Mead is N’s project. He did all the research, settling on a method that’s pretty close to the medieval way, which as far as I could figure relied on raisins for the yeast. We kept the raisins in for flavor but also used champagne yeast, which allows for a higher alcohol content, and aimed for a 4 pounds per gallon ratio that should, fingers crossed, yield a mead that’s not too sweet but not overly dry.
First N boiled the raisins in cheesecloth until soft in that huge aluminum pot that we salvaged somewhere. It takes a long time to boil that much liquid, by the way.
Then the raisins got mashed.
I don’t really like raisins, by the way. I don’t hate them, but there’s just something about their taste and texture that screams “But you could be eating something else, something better!” And I’m definitely not on Team Raisin Bread. But during a recent house cleanout the guys found a bottle of homebrewed plum liquor, and it tastes like a delicious version of raisins. I guess I’m saying that between that and mead, through alcohol’s power, there might be hope for me and raisins after all.
The raisin juice goes into the hot water, followed by 20 pounds of honey, followed by enough additional water to make five gallons. How did we know how much to add? Before the whole process kicked off, we filled the pot with five gallons of water and scratched a line on the inside of the pot with a nail.
That’s what 20 pounds of honey looks like, if you were wondering.

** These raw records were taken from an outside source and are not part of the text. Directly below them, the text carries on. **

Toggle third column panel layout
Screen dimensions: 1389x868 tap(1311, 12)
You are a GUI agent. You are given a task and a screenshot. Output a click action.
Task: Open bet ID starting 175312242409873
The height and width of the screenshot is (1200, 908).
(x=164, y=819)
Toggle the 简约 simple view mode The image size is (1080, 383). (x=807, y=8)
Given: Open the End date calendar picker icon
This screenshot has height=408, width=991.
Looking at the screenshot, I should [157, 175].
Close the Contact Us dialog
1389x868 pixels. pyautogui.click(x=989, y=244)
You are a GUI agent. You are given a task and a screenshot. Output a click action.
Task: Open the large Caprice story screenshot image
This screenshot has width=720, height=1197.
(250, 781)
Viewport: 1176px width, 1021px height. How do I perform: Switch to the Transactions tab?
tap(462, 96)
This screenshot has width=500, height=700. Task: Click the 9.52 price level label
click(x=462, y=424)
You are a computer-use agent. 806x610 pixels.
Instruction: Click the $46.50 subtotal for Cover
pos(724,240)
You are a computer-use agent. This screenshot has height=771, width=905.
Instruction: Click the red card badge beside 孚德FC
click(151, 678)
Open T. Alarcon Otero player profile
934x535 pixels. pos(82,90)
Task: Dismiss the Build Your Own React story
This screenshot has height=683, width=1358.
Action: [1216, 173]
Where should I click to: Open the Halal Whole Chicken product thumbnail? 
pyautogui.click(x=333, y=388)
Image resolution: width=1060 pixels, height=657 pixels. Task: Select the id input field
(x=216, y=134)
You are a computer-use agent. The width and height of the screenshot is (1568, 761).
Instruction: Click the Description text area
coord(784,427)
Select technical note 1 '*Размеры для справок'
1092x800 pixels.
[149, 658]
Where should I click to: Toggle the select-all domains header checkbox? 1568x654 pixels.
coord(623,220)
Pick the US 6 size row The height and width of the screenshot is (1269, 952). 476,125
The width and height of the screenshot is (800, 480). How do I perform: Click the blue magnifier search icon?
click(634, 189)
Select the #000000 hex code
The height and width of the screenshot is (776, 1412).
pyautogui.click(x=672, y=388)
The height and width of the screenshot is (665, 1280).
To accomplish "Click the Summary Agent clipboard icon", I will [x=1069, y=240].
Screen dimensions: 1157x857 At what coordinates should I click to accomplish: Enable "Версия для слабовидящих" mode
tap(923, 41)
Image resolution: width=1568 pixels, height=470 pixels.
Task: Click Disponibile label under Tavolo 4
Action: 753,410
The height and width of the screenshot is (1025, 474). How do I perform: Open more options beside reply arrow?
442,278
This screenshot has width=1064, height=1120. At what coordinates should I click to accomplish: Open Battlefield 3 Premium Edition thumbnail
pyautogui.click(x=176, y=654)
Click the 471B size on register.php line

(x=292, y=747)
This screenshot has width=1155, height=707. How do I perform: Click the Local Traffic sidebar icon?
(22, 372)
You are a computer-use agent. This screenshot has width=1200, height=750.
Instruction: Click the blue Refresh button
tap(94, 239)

We got it from a local guy. Support your local bees!
Sidebar: pardon the special effects on these photos, but putting you through 890256 poorly lit nighttime interior photos without the help of faux cross processing was more than I could bear. But this way my kitchen looks more like it belongs on Hippy Kitchens, which is an unbearably inspirational blog.
The honey + raisin juice + water mixture boils till it starts forming foam, and N has to sit there and skim it off until it stops forming. Perhaps the pot boils over several times. I really couldn’t say.
Add some yeast and bang, you have mead! Really though you have hot yeasty sugar water that has to sit in a fermenting bucket and then gets to ferment more in bottles. We’ll be able to try it in about three months, but allegedly it gets better with age so we’ll probably end up drinking most of it after at least six months.
Home brewing is really painful for those of us who are into instant gratification.